Restate all of the data below word for word.
[[ Supplied records open ]]
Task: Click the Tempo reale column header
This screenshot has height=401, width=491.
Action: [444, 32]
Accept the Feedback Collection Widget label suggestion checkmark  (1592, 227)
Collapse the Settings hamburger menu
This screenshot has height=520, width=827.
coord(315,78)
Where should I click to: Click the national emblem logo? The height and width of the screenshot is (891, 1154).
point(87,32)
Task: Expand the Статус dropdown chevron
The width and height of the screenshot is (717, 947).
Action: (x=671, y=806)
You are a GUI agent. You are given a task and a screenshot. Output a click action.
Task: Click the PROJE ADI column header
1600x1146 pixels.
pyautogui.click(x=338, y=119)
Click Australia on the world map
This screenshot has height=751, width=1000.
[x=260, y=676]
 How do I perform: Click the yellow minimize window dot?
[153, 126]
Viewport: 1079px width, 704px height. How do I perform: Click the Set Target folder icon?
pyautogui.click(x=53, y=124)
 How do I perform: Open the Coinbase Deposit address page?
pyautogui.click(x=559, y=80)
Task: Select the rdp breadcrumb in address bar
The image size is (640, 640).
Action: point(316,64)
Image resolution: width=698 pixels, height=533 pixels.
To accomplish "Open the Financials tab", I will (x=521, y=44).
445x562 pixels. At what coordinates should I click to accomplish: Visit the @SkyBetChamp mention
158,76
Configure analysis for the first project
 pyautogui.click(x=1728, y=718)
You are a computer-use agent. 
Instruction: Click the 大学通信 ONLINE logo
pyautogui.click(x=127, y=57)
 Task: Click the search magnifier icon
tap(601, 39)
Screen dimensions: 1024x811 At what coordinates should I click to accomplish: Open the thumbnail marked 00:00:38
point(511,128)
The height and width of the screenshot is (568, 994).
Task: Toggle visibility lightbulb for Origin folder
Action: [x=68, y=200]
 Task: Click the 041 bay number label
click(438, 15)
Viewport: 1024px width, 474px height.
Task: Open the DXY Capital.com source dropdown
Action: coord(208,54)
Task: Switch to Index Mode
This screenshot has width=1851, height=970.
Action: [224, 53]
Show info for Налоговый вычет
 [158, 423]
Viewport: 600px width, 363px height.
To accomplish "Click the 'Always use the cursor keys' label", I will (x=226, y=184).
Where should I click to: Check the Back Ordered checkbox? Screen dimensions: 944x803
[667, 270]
[[ Supplied records closed ]]
### Answer space
Task: Click the Tempo reale column header
This screenshot has height=401, width=491.
Action: [444, 32]
Accept the Feedback Collection Widget label suggestion checkmark  (1592, 227)
Collapse the Settings hamburger menu
This screenshot has height=520, width=827.
coord(315,78)
Where should I click to: Click the national emblem logo? The height and width of the screenshot is (891, 1154).
point(87,32)
Task: Expand the Статус dropdown chevron
The width and height of the screenshot is (717, 947).
Action: (x=671, y=806)
You are a GUI agent. You are given a task and a screenshot. Output a click action.
Task: Click the PROJE ADI column header
1600x1146 pixels.
pyautogui.click(x=338, y=119)
Click Australia on the world map
This screenshot has height=751, width=1000.
[x=260, y=676]
 How do I perform: Click the yellow minimize window dot?
[153, 126]
Viewport: 1079px width, 704px height. How do I perform: Click the Set Target folder icon?
pyautogui.click(x=53, y=124)
 How do I perform: Open the Coinbase Deposit address page?
pyautogui.click(x=559, y=80)
Task: Select the rdp breadcrumb in address bar
The image size is (640, 640).
Action: point(316,64)
Image resolution: width=698 pixels, height=533 pixels.
To accomplish "Open the Financials tab", I will (x=521, y=44).
445x562 pixels. At what coordinates should I click to accomplish: Visit the @SkyBetChamp mention
158,76
Configure analysis for the first project
 pyautogui.click(x=1728, y=718)
You are a computer-use agent. 
Instruction: Click the 大学通信 ONLINE logo
pyautogui.click(x=127, y=57)
 Task: Click the search magnifier icon
tap(601, 39)
Screen dimensions: 1024x811 At what coordinates should I click to accomplish: Open the thumbnail marked 00:00:38
point(511,128)
The height and width of the screenshot is (568, 994).
Task: Toggle visibility lightbulb for Origin folder
Action: [x=68, y=200]
 Task: Click the 041 bay number label
click(438, 15)
Viewport: 1024px width, 474px height.
Task: Open the DXY Capital.com source dropdown
Action: coord(208,54)
Task: Switch to Index Mode
This screenshot has width=1851, height=970.
Action: [224, 53]
Show info for Налоговый вычет
 [158, 423]
Viewport: 600px width, 363px height.
To accomplish "Click the 'Always use the cursor keys' label", I will (x=226, y=184).
Where should I click to: Check the Back Ordered checkbox? Screen dimensions: 944x803
[667, 270]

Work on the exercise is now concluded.